Екатерина Кузьменко
Ржавчина. Пыль дорог
Пролог
— Эй, парень, ты уверен, что тебе сюда? — окликнул меня водитель автобуса. Что ж, я его понимаю. Затерянный в глуши городок, вечер, единственный пассажир, к тому же — подросток.
Подхватываю рюкзак, спрыгиваю на асфальт.
— Уверен.
— У тебя здесь родственники? — взрослые всегда ищут простые объяснения.
— Родственники, — успокаиваю я водилу. Тот прищуривается.
— Что‑то не похож ты на местных.
— Дальние родственники, — или он сейчас прекратит расспросы, или мне придётся хамить. Однако водитель отвалил.
А я двинул через пустырь к виднеющимся впереди панельным домам. Мотор за спиной коротко взрыкнул, показывая, что связь с внешним миром на сегодня прервалась.
Повезло ещё, что водитель не из местных — в таких городках, как правило, жители знают не только друг друга, но и всю родню до седьмого колена. Если жить тут постоянно, впору свихнуться или запить. Но постоянно мне и не надо. Всего‑то немного подзаработать, отдохнуть и отправиться дальше. Да, я знаю, что в крупных городах легче найти работу или затеряться. Возможно, однажды я так и сделаю. Но, если тебя всё‑таки выцепит миграционная служба, то останется только паковать вещички и ждать, когда отправят по месту жительства. Но мне туда уже три года не надо. А вообще принцип «самое тёмное место — под фонарём» я люблю.

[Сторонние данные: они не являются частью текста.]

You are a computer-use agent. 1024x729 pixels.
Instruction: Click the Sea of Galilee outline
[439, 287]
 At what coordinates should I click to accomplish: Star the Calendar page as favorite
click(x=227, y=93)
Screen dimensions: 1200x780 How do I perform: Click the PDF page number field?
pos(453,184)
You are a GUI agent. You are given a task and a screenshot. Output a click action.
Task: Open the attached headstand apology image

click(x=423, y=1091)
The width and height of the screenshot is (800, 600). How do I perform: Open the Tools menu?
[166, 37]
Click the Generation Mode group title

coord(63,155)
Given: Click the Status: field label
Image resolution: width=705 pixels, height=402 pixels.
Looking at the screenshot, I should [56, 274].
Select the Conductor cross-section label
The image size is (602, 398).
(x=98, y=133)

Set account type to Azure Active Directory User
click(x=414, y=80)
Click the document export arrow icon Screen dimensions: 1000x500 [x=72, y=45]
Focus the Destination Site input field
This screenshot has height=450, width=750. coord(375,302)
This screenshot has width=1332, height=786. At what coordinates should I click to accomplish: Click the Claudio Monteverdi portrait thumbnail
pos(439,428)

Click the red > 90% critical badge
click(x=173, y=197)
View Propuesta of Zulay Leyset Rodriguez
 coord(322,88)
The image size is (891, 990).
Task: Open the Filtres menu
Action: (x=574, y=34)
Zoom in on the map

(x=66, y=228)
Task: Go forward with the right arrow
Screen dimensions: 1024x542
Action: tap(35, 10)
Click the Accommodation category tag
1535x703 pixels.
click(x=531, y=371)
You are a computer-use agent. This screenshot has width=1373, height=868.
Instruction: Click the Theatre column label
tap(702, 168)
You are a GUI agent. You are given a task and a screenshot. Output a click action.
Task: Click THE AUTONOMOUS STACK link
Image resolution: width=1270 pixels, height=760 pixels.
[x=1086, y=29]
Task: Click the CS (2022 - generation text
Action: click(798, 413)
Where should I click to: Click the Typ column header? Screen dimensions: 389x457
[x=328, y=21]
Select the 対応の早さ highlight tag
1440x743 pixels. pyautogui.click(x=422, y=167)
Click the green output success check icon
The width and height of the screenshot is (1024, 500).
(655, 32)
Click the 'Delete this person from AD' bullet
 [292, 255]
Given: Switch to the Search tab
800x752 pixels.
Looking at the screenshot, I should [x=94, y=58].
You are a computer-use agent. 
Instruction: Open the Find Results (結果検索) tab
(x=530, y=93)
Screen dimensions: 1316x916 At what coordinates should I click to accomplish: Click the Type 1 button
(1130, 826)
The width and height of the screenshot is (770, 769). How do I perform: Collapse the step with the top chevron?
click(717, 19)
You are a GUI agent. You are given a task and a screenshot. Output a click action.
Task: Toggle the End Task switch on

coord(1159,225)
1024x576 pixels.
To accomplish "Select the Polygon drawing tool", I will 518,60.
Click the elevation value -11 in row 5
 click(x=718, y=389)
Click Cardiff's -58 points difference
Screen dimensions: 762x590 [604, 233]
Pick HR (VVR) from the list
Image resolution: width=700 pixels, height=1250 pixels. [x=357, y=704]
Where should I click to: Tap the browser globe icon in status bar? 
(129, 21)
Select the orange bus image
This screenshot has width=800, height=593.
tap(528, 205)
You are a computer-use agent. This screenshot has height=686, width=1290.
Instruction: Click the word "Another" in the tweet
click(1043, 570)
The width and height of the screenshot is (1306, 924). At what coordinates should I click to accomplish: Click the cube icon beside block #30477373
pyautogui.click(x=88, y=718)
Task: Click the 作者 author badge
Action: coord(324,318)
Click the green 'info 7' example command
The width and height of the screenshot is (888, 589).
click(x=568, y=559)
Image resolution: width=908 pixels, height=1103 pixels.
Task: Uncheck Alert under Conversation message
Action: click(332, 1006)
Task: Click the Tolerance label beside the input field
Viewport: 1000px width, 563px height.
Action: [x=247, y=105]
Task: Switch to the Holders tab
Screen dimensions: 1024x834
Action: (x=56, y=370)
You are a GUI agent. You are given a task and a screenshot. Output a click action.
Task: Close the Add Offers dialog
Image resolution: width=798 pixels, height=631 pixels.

Маршрут я выбирал просто — нашёл на карте ближайший к основной трассе населённый пункт. Хотелось бы, конечно, устроиться на работу поближе, но ни на заправках, ни в мотелях рабочих мест не было. А деньги кончались. Ну и вот. Здравствуй, славный город Эйслет. Уж какой по счёту в моей шестнадцатилетней жизни.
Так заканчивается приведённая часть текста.